Padahal, kata dia, dengan UU Nomor 8 Tahun 1971, dimana kuasa pertambangan ada di tangan Pertamina, skema bisnis dilakukan secara B to B (Business to Business).
“Dengan kuasa pertambangan, Pertamina bisa kuasa mengundang investor dari manapun, investor dipermudah karena negara tidak mau keluarkan uang untuk investasi yang penuh risiko. Maka UU itu dipermudah izinnya. Ini menjadi kan pengelolaan jadi simpel terkenal di dunia,” kata Kurtubi.
Menurut Kurtubi, pemerintah seharusnya kembali ke UU tahun 1971 agar kedaulatan energi bisa tercapai. Sebab, ketika kuasa pertambangan di tangan negara, padahal negara tidak menambang sendiri, tidak menjual sendiri, maka hal itulah yang membuat kinerja migas menurun.
“Ini penyebab utama industri migas di tanah air jadi hancur, produksi minyak anjlok dari 1,5 juta barel sekarang di bawah 700 barel per hari, dulu terkenal eksportir di asia timur,” ungkapnya.
“UU BUMN melarang privatisasi BUMN Persero tapi boleh anak-anak usahanya, ini diakali terus rakyat indonesia. Gak boleh itu, malu saya sebagai bangsa menipu diri sendiri, Saya sarankan pada menteri tokoh bangsa yang berniat menjual aset negara dengan memecah belah perishaaan kinyak dari hulu hilir terintegrasi,” sambungnya.
IPO Hanya Untuk Holding Geothermal
Anggota Komisi VI DPR Herman Khaeron dalam kesempatan yang sama menjelaskan, terkait restrukturisasi Pertamina sudah dibahas di DPR. Dia mengakui, yang menjadi permasalahan besar adalah ketika ada rencana untuk melakukan IPO.
“Saya termasuk yang mengkritisi rencana itu,” tuturnya.
Herman juga mengakui terkait IPO pernah dibahas dalam rapat DPR. Menurutnya hal itu adalah dilema besar bagi direksi untuk tidak menjalankan kebijakan pemerintah.
“Dalam beberapa hal yang pernah disampaikan kepada kami, ini memberikan keyakinan, yaitu pembentukan sub holding ini lebih memberikan prospektif bagi korporasi maupun bagi masyarakat, baik melalui dividen, pajak, revenue maupun melalui retribusi lainnya,”
“Kedua adalah ingin memperkuat daya saing dan ketiga adalah percepatan untuk melakukan akselerasi,”
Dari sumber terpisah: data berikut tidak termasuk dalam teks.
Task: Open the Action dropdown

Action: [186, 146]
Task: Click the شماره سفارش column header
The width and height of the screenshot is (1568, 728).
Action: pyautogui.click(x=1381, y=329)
Menurutnya, Pertamina ditugaskan Pemerintah untuk menggenjot di hulu, harus membangun kilang, termasuk juga bagaimana biodiesel bisa dibuat seutuhnya di Pertamina, serta mengacu pada bauran energi yang utamanya di Geothermal dan membangun EV bateray yang merupakan energi masa depan, termasuk juga BUMN satu harga dan lain-lain.
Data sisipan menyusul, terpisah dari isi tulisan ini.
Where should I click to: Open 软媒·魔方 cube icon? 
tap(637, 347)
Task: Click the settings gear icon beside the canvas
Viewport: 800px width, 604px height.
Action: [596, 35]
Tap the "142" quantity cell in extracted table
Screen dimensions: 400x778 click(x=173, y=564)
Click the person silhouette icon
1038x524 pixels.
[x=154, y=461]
Herman mengungkap, hingga saat ini yang disampaikan oleh Pertamina bahwa IPO hanya akan dilaksanakan untuk Geothermal.
“Karena memang Geothermal butuh kapital yang lebih besar. Karena dengan banyak penugasan, termasuk BBM satu harga dan lainnya, ini berat. Kecuali ada dukungan lainnya. Ini yang secara rasional bisa menangkap bahwa ada keinginan Pertamina untuk mengakselerasi,” ungkapnya.
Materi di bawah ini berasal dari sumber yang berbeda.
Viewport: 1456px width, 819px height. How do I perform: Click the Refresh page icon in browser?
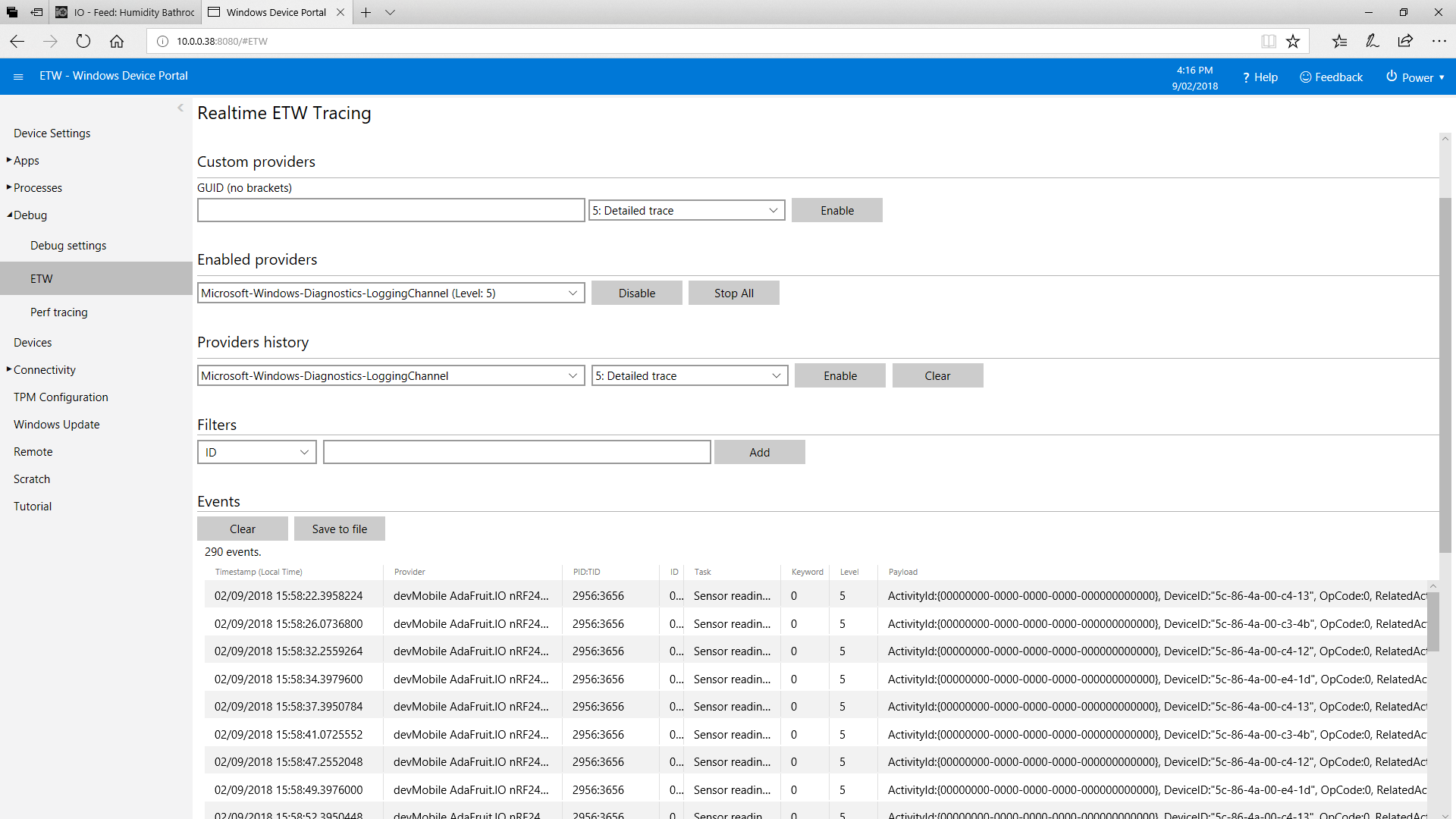(85, 41)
“Pertamina masih tetap BUMN murni, masih 100 persen milik merah putih. IPO akan dilakukan terhadap geothermal ksrena resiko di geothermal ini sangat besar, jadi resikonya perlu ditanggung renteng secara bersama,” tegasnya.
“Tidak ada aset yang nantinya jadi milik asing. Kami akan mendalami. Ini sebuah pilihan,” pungkasnya.